Когда становилось совсем невмоготу, он обычно говорил себе: «Ничего, скоро все кончится, все будет лучше и легче». Он понимал, что, пройдя такую титаническую школу жизни, повидав столько маленьких и огромных людей, он вместо того чтобы начать ненавидеть человечество за бесчинства, которые оно творило, развязав бойню, напротив утвердился в восхищении подвигом людей, которых знал, с которыми сражался бок о бок. В такие моменты он был почти благодарен Владе за то, что она заманила его на фронт. Наблюдая, как кто-то периодически накрывал собой вражеский пулемет, чтобы спасти многих посредством одного, и его шкуру в том числе, Владимир сначала стушевывался, считал себя недостойным такого заступничества. А потом воля к жизни, великий инстинкт, благоразумно заложенный в человеке природой, мысленно прославлял тех, кто совершил жертву во имя жизни.

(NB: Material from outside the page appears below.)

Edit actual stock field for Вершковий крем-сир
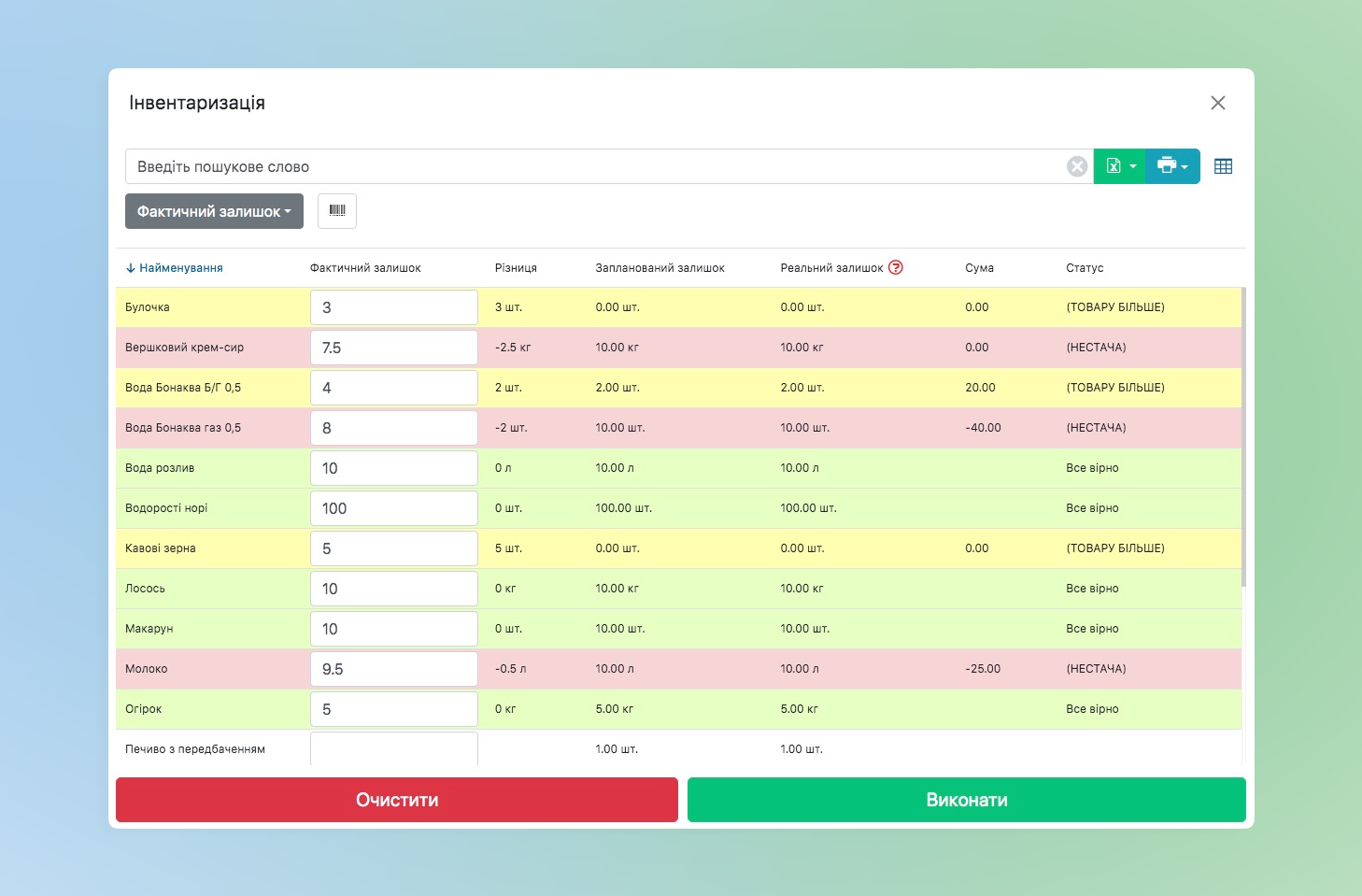 click(393, 348)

Многое Гнеушев передумал, сотни раз ему было невмоготу. Но он не позволял себе ни раскисать, ни думать об избавлении. Это означало бы, что все прочие жертвы, которые сохранили и его жизнь, напрасны. Этого невозможно было допустить, это было чистейшим предательством. Все, что было отвратительного, омерзительного на фронте, что делал враг и даже друг – изнасилованные женщины, распятые дети, порубленные старики, предательства и дезертирство, все равно не могло затмить свет связистки, которая выбежала вперед их отряда, вступившего в неравную схватку с фашистскими автоматчиками. Прежде чем быть до одного поваленными, обессилившие русские увидели, как тоненькая девушка с короткой стрижкой взорвала себя вместе с бюргерами. Быть может, во Владимира изначально была вложена установка, которая предполагала не остывающую веру в людей. Способность, рознящая его с Владой, которая любила единицы и считала остальных недостойным массивом, пока кто-то не доказывал обратное. Впрочем, из-за ее высокомерности доказывать ей что-то отнюдь не хотелось. Владимир же твердо верил, что больших людей много, просто знает он не всех, а отчаиваться и винить человечество во всех грехах – неблагодарно, ограниченно, глупо. Тот, кто обладал опытом и многое повидал, просто не мог сойти до такой мелочности. Так говорили те, кто на примере нескольких негодяев, из среды которых не мог и не хотел вырваться, поливал грязью то, чего не знал. Когда человек обобщает, чаще всего он имеет ввиду исключительно свой опыт. Так зачем ему вторить и верить? Сквозь эту невыносимую порой жизнь, испещренную подвигами и подлостями, ярко вставали самые дорогие сердцу видения, места, но не люди. Это было труднее и горше всего – не успел он зацепиться в чьей-то душе кроме материнской… Жажда, чудо жизни, что тянуло и не позволяло раскисать, заставляли цепляться.